I prioritised versatility and practicality, setting those as guidelines to aid in my search. After scouring watch shops across the island and trying on a slew of watches, I eventually settled for a used Rolex Air King. With an unadulterated, uncluttered glossy black dial and highly legible Arabic numerals, it screamed class and quality; a beauty. Reasonably priced too, well below the budget I had set for myself. It seemed perfect and almost too good to be true.
With limited knowledge and not wanting to risk buying a lemon, I decided to proceed cautiously and seek opinions from other collectors. It was a wise decision as I soon learned that the piece had a reconditioned dial, which made it less desirable and thus affected its value. That close encounter made me wary of the hidden dangers of buying used, especially for a beginner. After all, a Rolex is no small change, more so for a teenager.
The Rolex Oyster Perpetual
I eventually plucked up the courage and went down to an Authorised Dealer to check out the range of watches available, with the same guidelines in mind. I tried the Submariner which felt big, and the cyclops on the Datejust made it a deal-breaker.
Then I found it: handsome, attractive and all-rounded – the Oyster Perpetual 114200. Its striking sunburst blue dial, along with its simplicity checked all my boxes. As I held it in my hands, my heart beat raised and palms became sweaty; a Coup de foudre moment. The moment I shook it, its seconds hand sprung to life and I was instantly reminded of my first encounter with a mechanical watch. I spent a good ten minutes simply staring at its beauty, without a word spoken: time seemed to stand still. As I tried it on, its lugs hugged around my wrist snugly and case sat neatly. The fit was perfect and I knew, it was the one. Many watches have come and gone since then, but nothing compared to the feeling I had when I picked up my first true love.
This watch has been with me through thick and thin and made it through the ups and downs, with battle scars all over its case as proof. It’s not a Rolex a collector would typically buy, but it remains my favourite watch out of my entire collection and will be, forever.
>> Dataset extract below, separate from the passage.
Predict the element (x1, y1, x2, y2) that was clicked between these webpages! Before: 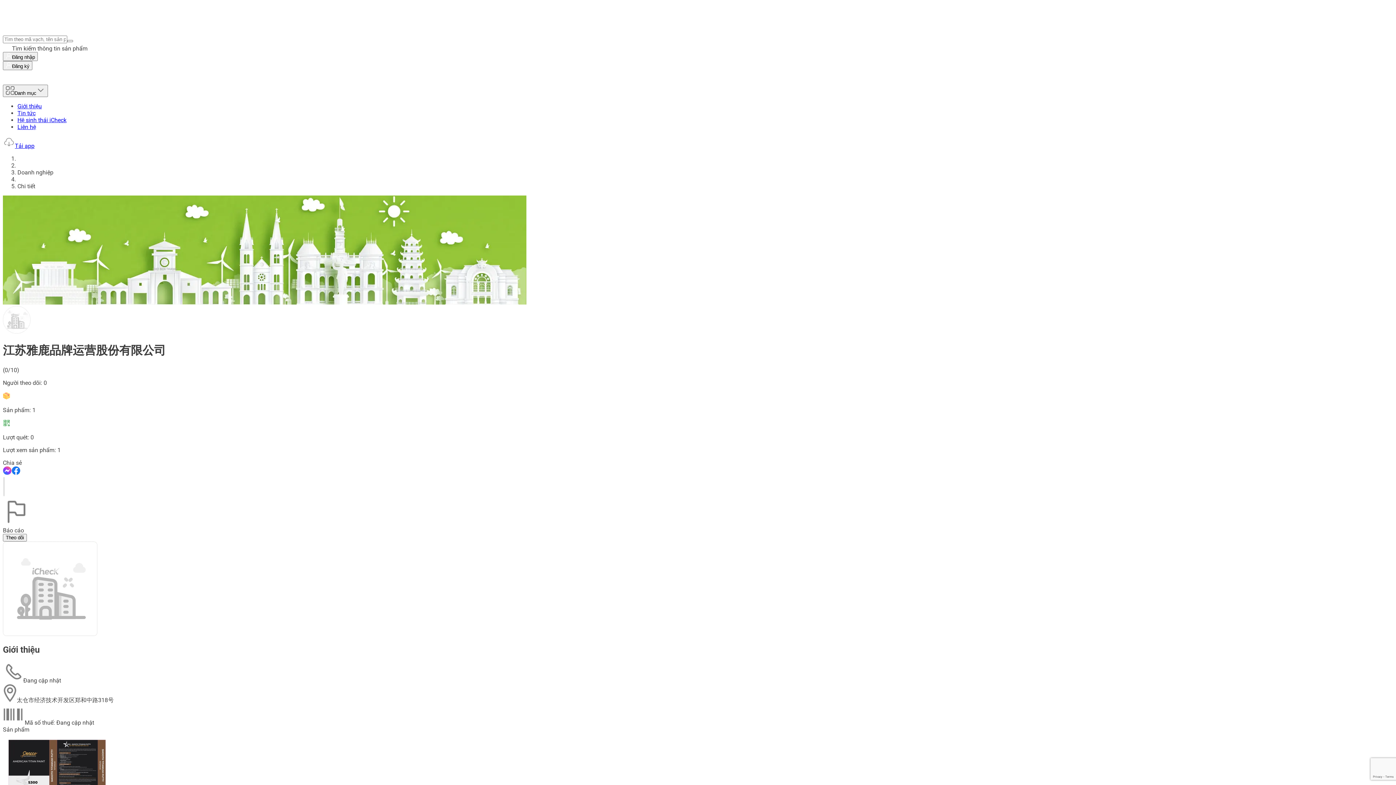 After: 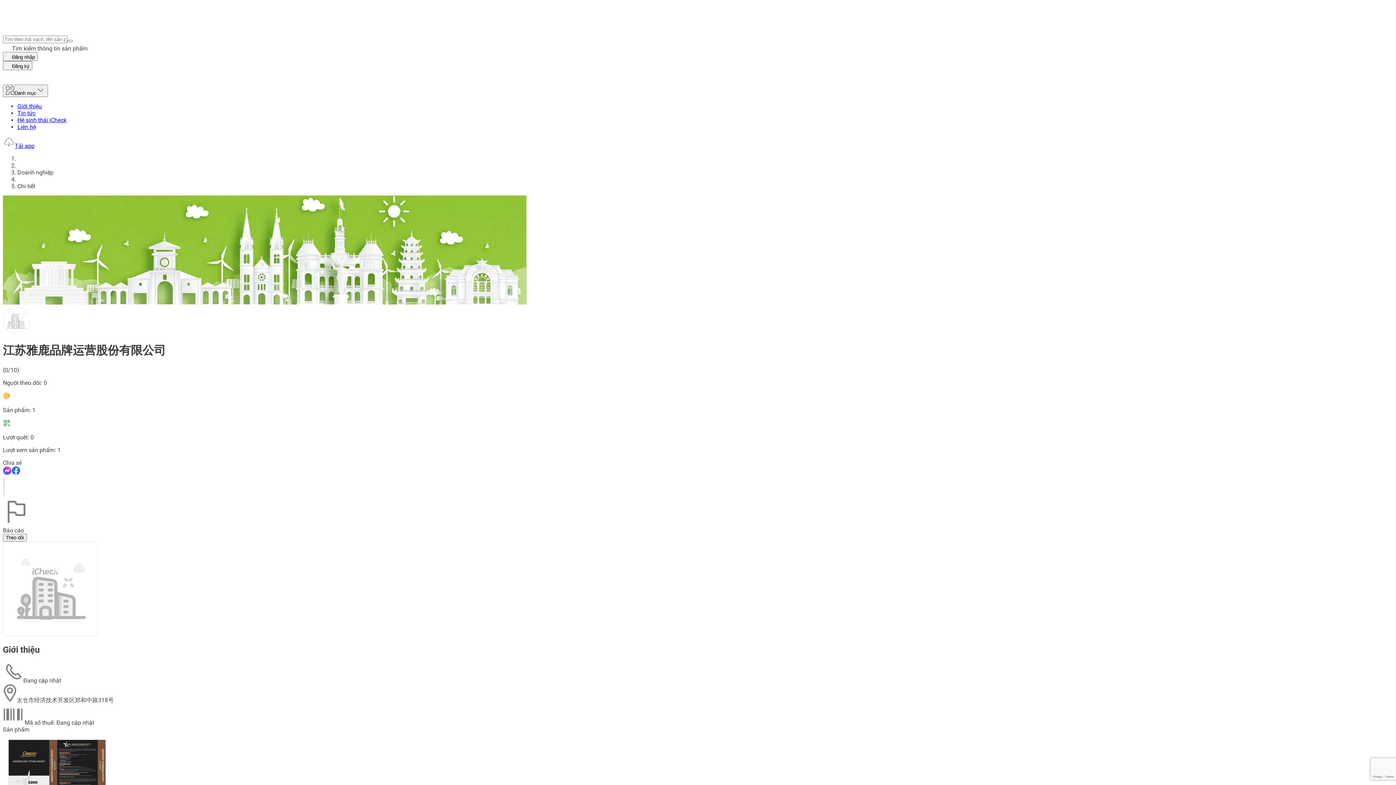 Action: label: Đăng nhập bbox: (2, 52, 37, 61)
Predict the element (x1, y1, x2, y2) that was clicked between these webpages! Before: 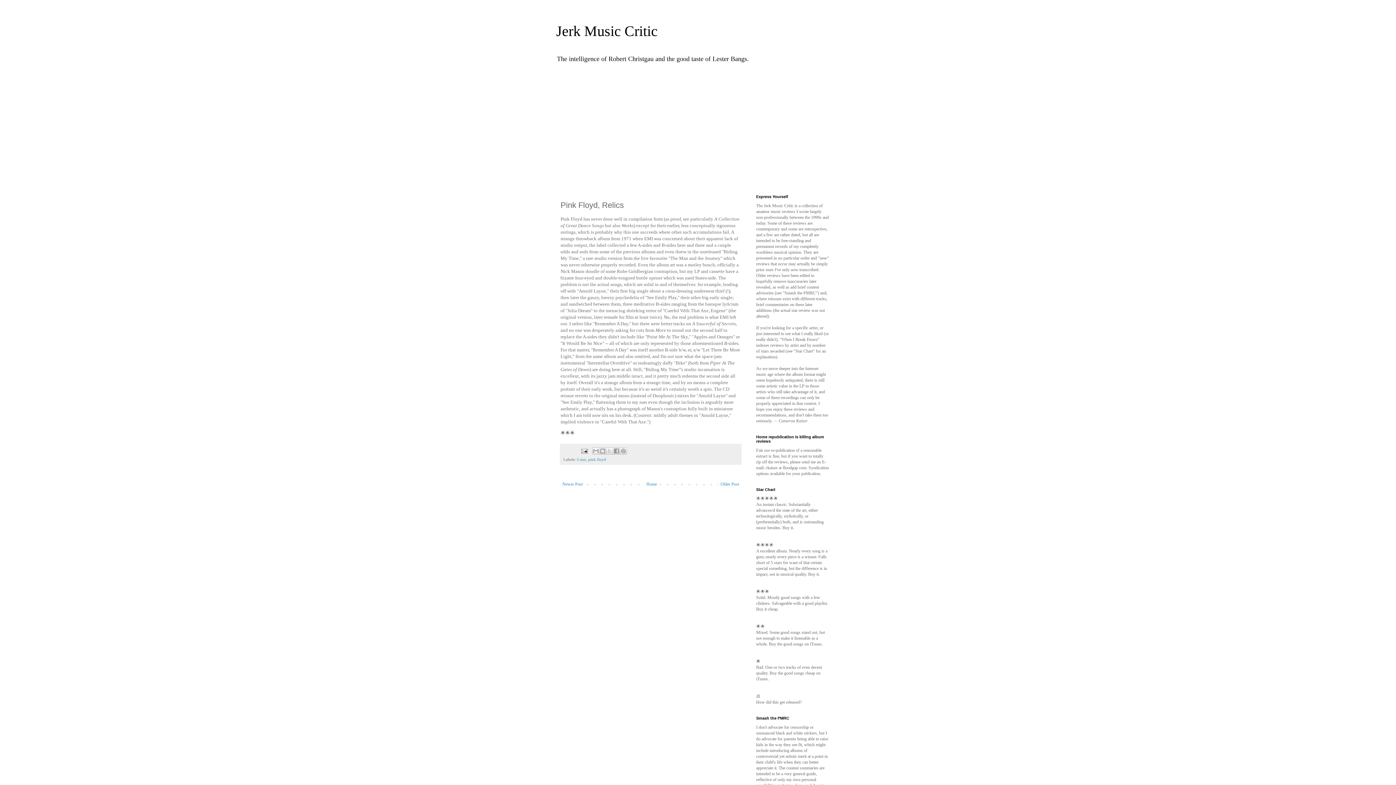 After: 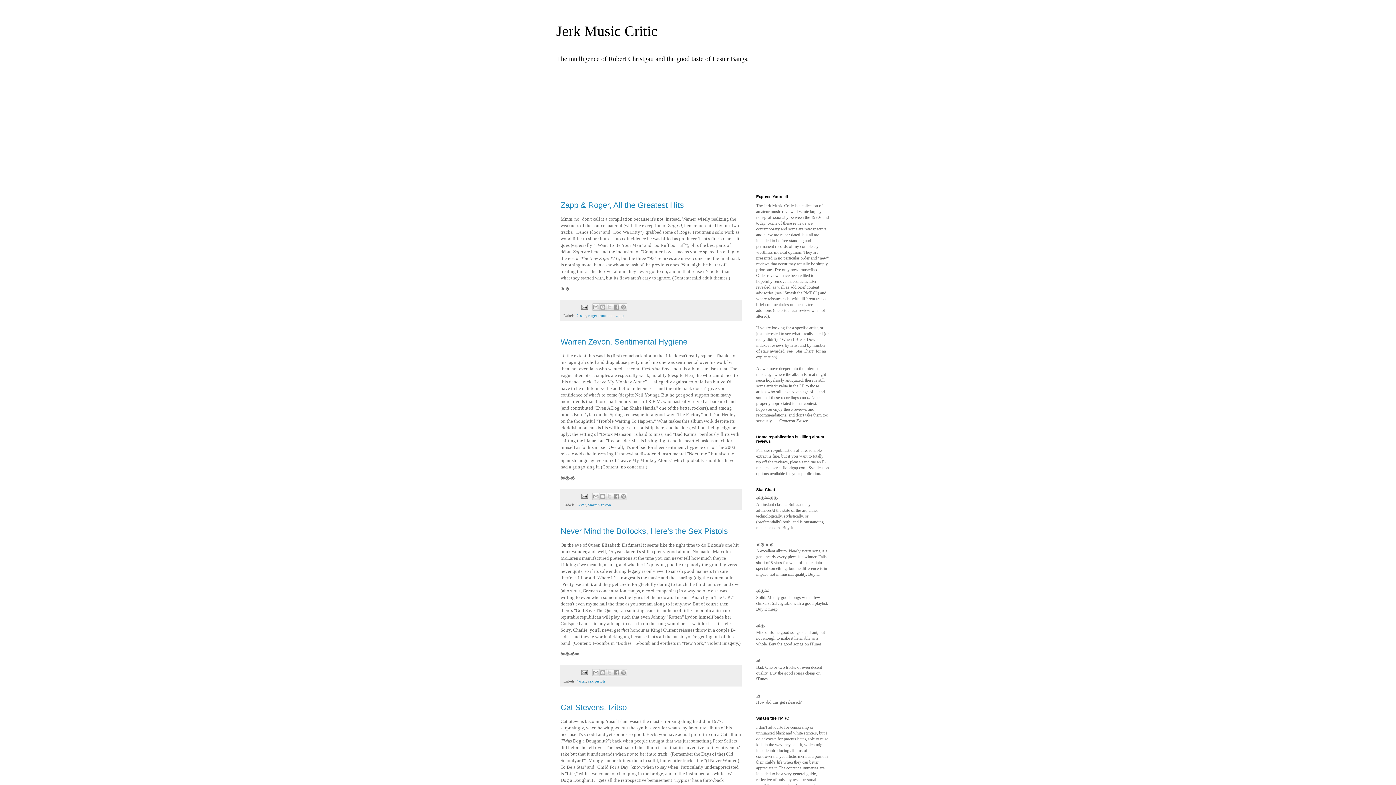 Action: label: Home bbox: (644, 480, 658, 488)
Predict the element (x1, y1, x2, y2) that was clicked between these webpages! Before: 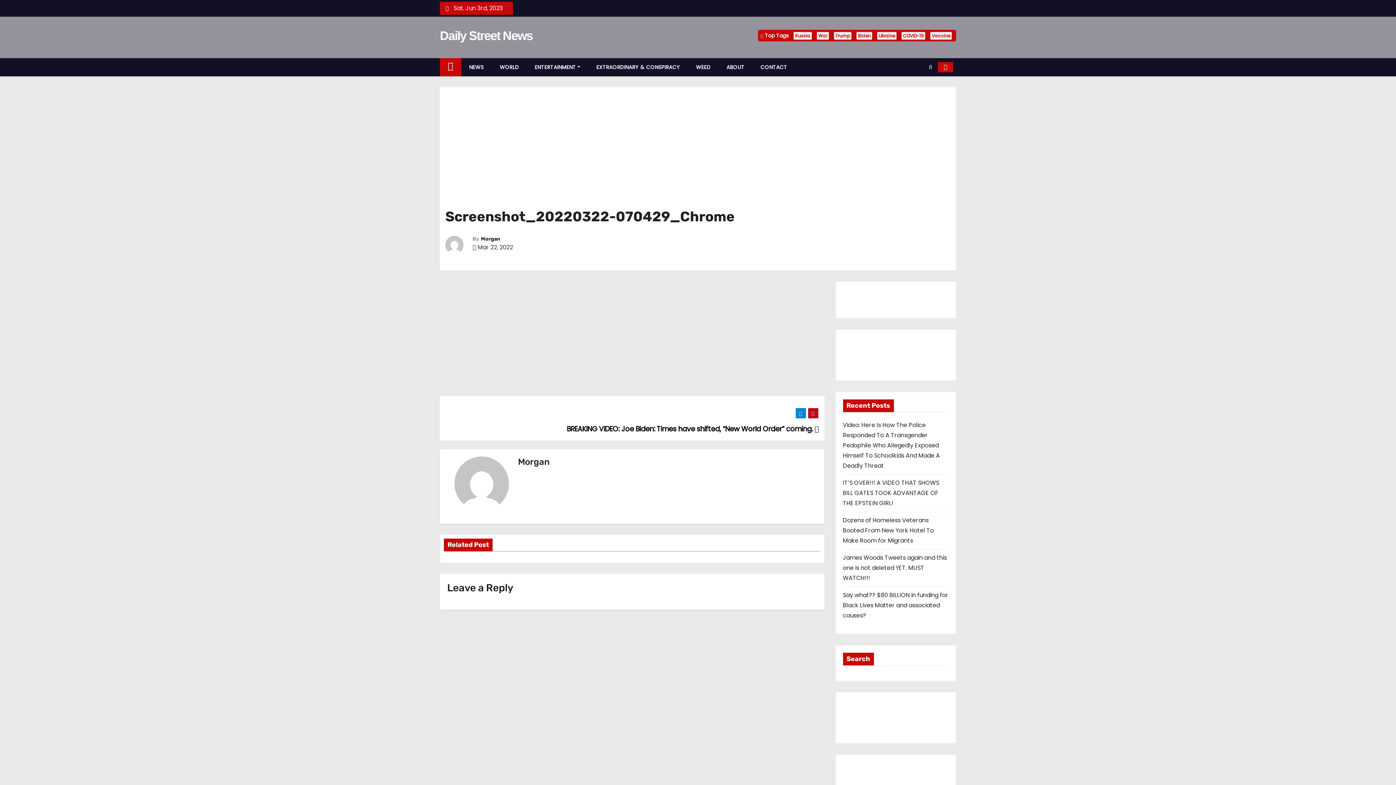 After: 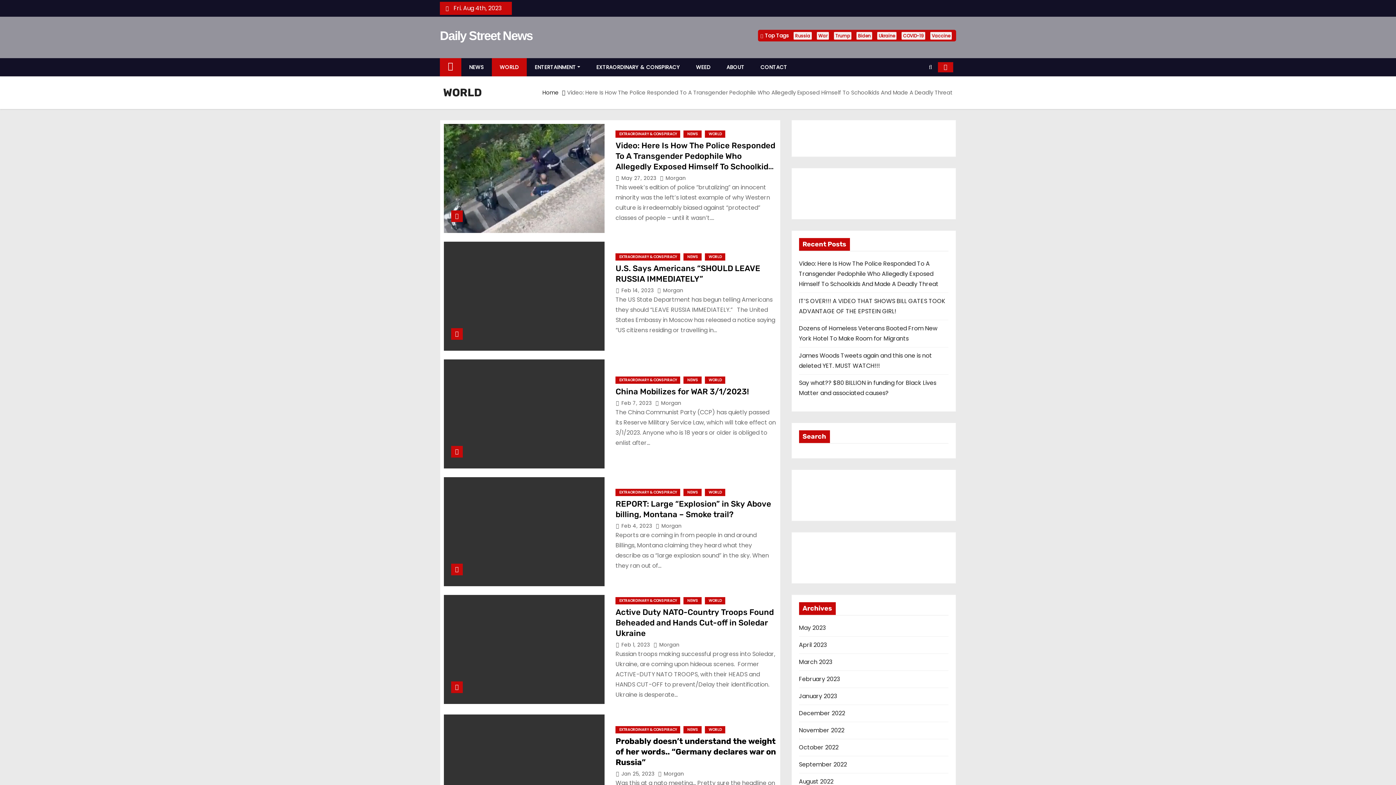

Having only pursued this hobby for 3 years, I wouldn’t consider myself to be a seasoned collector. Nonetheless, in the short time I’ve spent exposing myself to the sea of horology, I’ve gained a greater appreciation for the heritage and dedication that’s present in every watch. Additionally, my curious nature allows me to view seemingly ordinary objects in a different perspective: on a mechanical watch, the balance wheel is parallel to a heart, never missing a beat. Much like our brain, the escapement constantly controls the amount of energy required from the oscillator. And likened to our limbs, gears are essential in the full functionality, allowing a watch to fulfill its basic purpose of time telling. Thus, this trait of mine has helped me understand the appeal behind a mechanical watch.
But, what I like most about this hobby is its accessibility: there’s always something for everyone. Finding the right watch is parallel to a journey: it may be a long way, but it’s worth it.